Wednesday, February 06, 2013

Green Peas Pulao

Do you ever get the feeling that everything you make tastes the same? I occasionally feel that way for some of the dishes I make that are of the no-recipe variety- where I'm cooking on auto-pilot and toss in the spices and seasonings most familiar to me. Which is fine, but then the dal fry and the veg pulao kind of end up tasting similar.

Last week I decided to flip open a cookbook and look for a recipe for peas pulao. This particular dish was practically the first thing I learned to make; I think of it as the "little black dress" of Indian cooking because fits into more or less any Indian meal you serve to company. I just wanted to change up the flavor of my peas pulao a little bit.

The recipe I chose is Pattani Biryani (green pea biryani from Kongunadu) from the book Simply South by Chandra Padmanabhan. This cookbook was a gift from Nandita of Saffron Trail years ago and I've spent many happy moments flipping through it, but this was my first time actually cooking from it.

The Kongunadu referred to in the recipe is a geographical region- the Western portion of Tamil Nadu if I'm not mistaken. The little I know about this region's cuisine all comes from Indosungod's essay and recipes. We'll have to ask her if this is a typical Kongunadu way to make peas pulao.

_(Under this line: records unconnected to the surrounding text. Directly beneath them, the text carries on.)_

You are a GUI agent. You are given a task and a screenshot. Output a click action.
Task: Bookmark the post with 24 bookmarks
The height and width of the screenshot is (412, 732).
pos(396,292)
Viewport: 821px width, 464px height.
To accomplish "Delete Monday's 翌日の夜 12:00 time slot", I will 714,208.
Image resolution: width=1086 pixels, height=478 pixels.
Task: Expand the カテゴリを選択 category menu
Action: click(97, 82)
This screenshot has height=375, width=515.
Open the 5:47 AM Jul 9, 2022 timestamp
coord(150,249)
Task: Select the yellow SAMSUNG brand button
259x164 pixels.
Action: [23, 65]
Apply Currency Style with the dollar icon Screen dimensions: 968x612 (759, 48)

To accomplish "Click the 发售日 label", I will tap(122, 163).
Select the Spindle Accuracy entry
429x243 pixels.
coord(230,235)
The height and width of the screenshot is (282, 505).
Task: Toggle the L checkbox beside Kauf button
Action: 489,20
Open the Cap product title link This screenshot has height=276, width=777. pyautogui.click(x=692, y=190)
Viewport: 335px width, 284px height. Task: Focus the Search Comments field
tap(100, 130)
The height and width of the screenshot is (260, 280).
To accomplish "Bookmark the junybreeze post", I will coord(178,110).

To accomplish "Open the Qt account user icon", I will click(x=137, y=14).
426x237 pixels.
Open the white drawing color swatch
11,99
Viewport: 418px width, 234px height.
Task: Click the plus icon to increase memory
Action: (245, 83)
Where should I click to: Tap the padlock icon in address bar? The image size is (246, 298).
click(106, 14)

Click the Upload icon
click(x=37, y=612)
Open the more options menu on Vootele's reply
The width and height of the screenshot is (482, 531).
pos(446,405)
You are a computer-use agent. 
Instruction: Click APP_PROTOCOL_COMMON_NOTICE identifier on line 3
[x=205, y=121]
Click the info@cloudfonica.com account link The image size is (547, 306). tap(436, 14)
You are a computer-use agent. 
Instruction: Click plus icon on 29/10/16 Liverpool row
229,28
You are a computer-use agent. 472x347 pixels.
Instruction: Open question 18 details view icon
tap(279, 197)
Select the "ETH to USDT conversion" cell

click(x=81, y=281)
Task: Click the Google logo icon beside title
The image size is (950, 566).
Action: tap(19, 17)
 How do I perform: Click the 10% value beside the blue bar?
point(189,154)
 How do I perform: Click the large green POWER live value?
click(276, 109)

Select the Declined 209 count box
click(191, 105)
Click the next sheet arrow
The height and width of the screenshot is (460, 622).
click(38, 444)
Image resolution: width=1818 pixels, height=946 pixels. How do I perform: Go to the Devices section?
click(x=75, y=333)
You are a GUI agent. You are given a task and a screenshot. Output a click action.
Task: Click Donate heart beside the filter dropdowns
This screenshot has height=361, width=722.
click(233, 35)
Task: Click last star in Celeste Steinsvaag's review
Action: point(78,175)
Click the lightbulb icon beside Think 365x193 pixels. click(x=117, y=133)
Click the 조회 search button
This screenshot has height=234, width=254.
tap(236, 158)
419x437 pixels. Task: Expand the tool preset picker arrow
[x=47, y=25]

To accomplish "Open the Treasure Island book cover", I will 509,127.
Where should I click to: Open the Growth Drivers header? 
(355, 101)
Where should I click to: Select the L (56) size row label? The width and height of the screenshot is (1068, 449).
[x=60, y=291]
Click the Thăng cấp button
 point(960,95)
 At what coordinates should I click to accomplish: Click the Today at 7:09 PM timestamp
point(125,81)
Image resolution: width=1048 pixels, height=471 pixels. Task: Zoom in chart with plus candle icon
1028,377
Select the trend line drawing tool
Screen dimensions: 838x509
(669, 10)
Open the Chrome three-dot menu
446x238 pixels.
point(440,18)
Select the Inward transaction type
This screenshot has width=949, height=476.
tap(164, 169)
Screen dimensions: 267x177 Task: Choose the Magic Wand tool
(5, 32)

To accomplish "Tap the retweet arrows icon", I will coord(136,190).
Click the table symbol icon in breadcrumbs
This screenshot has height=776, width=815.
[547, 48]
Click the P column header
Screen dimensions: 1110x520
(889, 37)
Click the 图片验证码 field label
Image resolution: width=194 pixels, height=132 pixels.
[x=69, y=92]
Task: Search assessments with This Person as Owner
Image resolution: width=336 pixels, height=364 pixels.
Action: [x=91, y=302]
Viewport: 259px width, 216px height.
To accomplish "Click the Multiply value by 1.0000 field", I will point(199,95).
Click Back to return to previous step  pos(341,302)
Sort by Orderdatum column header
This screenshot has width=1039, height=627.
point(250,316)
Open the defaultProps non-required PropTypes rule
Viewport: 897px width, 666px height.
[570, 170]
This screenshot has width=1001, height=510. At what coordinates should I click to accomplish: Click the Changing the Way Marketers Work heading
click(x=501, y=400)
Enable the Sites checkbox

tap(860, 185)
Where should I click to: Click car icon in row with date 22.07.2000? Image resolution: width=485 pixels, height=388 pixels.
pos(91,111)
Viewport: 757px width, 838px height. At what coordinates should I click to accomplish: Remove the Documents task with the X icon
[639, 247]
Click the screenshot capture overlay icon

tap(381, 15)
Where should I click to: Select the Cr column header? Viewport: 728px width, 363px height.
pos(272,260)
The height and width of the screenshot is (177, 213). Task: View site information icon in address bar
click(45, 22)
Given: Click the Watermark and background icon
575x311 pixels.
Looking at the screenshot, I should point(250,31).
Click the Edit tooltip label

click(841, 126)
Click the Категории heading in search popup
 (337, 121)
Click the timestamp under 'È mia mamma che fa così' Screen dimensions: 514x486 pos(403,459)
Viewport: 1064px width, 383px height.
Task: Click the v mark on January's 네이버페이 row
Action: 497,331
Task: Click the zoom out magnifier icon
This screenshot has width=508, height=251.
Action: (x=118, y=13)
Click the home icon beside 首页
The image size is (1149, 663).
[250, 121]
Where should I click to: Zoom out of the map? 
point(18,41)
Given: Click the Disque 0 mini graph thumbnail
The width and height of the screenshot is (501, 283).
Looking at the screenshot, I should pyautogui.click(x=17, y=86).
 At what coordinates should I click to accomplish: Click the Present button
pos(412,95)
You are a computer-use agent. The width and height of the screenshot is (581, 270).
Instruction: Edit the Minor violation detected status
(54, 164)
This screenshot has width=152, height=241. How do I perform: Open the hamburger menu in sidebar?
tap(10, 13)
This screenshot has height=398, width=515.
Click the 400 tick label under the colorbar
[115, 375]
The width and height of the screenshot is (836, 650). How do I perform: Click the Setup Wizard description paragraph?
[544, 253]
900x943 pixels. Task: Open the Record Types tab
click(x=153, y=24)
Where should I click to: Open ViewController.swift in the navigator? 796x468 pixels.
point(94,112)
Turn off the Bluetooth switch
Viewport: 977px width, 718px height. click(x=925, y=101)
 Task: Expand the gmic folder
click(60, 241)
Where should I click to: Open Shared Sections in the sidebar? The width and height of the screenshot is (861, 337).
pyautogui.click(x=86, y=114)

This recipe uses fennel and mint, two flavorful ingredients that don't usually feature in my peas pulao. I'm not going to go looking for fresh mint in February so I used dried mint- this is one herb that works well in its dried form, I find. I modified the recipe somewhat, using a higher proportion of peas to rice, and adapted it to the rice cooker. We enjoyed the taste of this no frills dish.

Peas Pulao, Kongunadu Style
(Adapted from Simply South by Chandra Padmanabhan)


1. Soak 1 cup basmati rice in water for 30 minutes.
2. Meanwhile, heat 1 tbsp oil/ghee in a heavy skillet. 
3. Add 2 tejpatta and 1 tsp. fennel seeds to the hot oil.
4. Add 1 thinly sliced onion. Fry until the onions are golden. 
5. Add 1 tsp. ginger garlic paste, 1 hot pepper slit lengthwise (optional), 2 finely chopped tomatoes, and fry for a few more minutes.
6. Add 2 tsp. dried mint, 1/2 tsp. turmeric powder and salt to taste. 
7. Finally, add 1.5 cups green peas and fry for another minute. Turn off the heat.
8. To a rice cooker, add the drained rice, green pea mixture and 2 cups hot water. Flip the switch and let the rice cook.
9. Fluff the cooked rice and add 1 tsp magic masala (mixture of cloves, cinnamon and cardamom, ground), juice of 1/2 lemon and plenty of cilantro


I'm sending this post to MLLA 56. MLLA is a blog event that stands for "My Legume Love Affair" and it celebrates the use of legumes in cooking and baking, as you might have guessed. Susan, the Well-Seasoned Cook started this event and has been running it for years, and this month Lisa takes over- congratulations and good luck, Lisa. Check out the archives for thousands of fresh ideas for using legumes.

35 comments:

  1. There is a Pattani Sadham recipe in Dakshin ( I have it on my space)but it uses a typical spice powder.
    I like this version, it is fuss free!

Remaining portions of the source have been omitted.